One of my favorite images from photographing bees on a comb  Taken at life size magnification (so with my camera this shot is 22mm, or less than an inch, long). Click through to get to my Deviant Art gallery, and then click on that image to make it expand for a larger version:


----------



## bluegrass (Aug 30, 2006)

Nice; the detail in the comb is unreal. I wish my camera could zoom in that closely.


----------



## Dalantech (Oct 1, 2009)

bluegrass said:


> Nice; the detail in the comb is unreal. I wish my camera could zoom in that closely.


Thanks 

I shot that one at life size, so any standard macro lens at maximum magnification would work. 

I wanted to shoot another hive, but the weather here is turning cold so I think I missed my chance for this year.


----------



## bluegrass (Aug 30, 2006)

Dalantech said:


> Thanks
> 
> I shot that one at life size, so any standard macro lens at maximum magnification would work.
> 
> I wanted to shoot another hive, but the weather here is turning cold so I think I missed my chance for this year.


Are you using digital? My digital is just and Easyshare so it will not take a picture like that, but I have a Nikon N65 with a 75-300 mm macro Tamaron. I would like to upgrade, but maybe I will try some with film and see how they come out.


----------



## Dalantech (Oct 1, 2009)

bluegrass said:


> Are you using digital? My digital is just and Easyshare so it will not take a picture like that, but I have a Nikon N65 with a 75-300 mm macro Tamaron. I would like to upgrade, but maybe I will try some with film and see how they come out.

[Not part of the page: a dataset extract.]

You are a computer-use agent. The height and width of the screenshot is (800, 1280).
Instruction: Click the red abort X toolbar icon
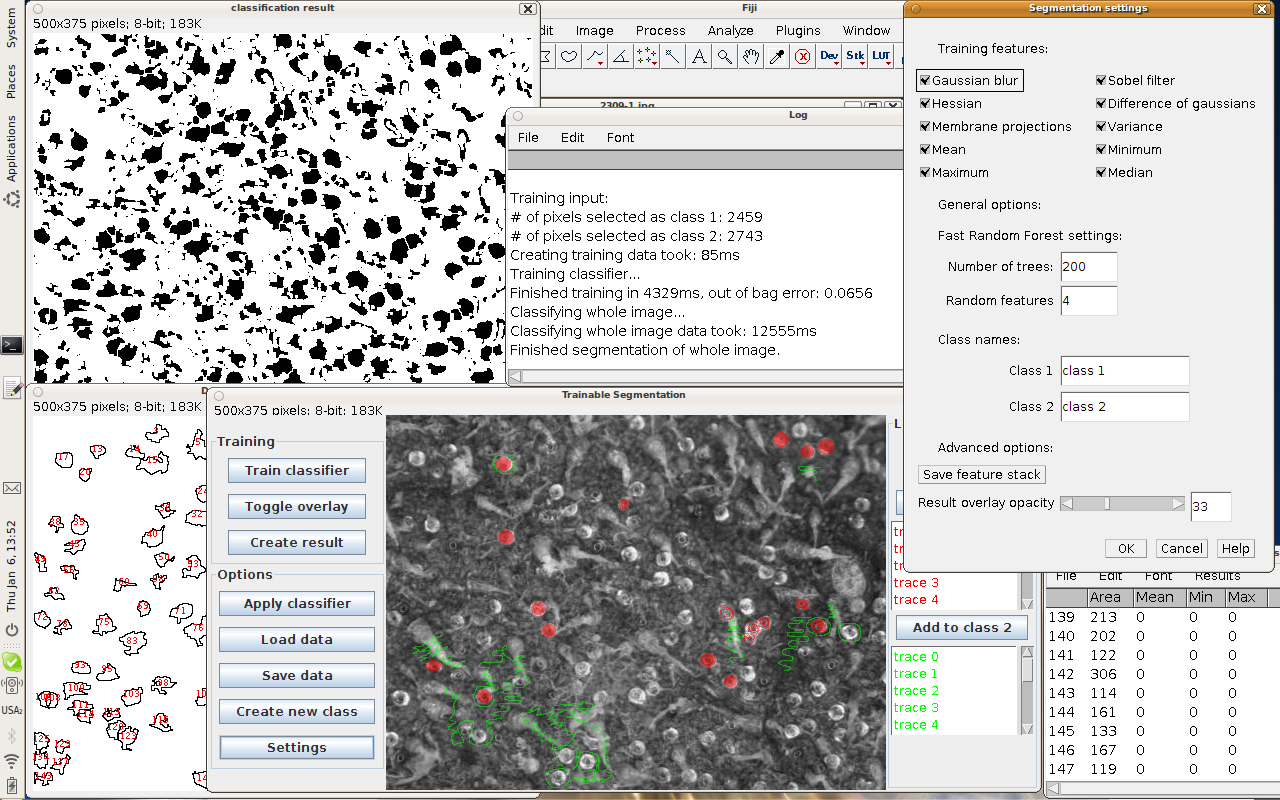802,57
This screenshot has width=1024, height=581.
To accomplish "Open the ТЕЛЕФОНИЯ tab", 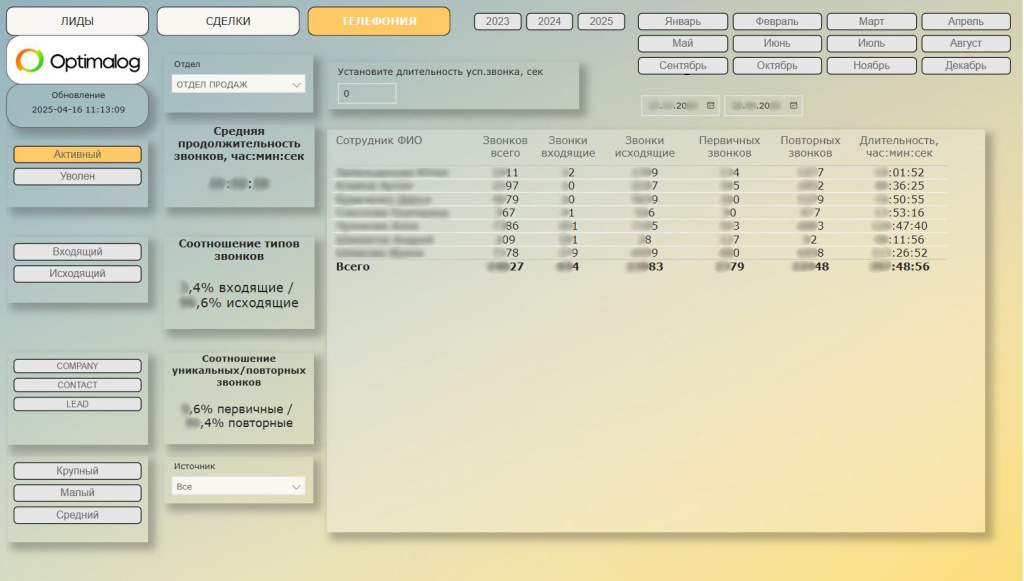I will (379, 21).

Yes: Canon 40D (10 MP), Canon MPE-65mm macro lens (1x to 5x with the turn of a ring -the only lens of its kind), and an MT-24EX macro twin flash with a set of home made diffusers.


----------



## m.zook (May 2, 2009)

Just check out your website and I must say those are the best pictures ive ever seen. Nice work :applause:


----------



## Dalantech (Oct 1, 2009)

m.zook said:


> Just check out your website and I must say those are the best pictures ive ever seen. Nice work :applause:


Thanks 

Lot of practice -and I only show you the good ones


----------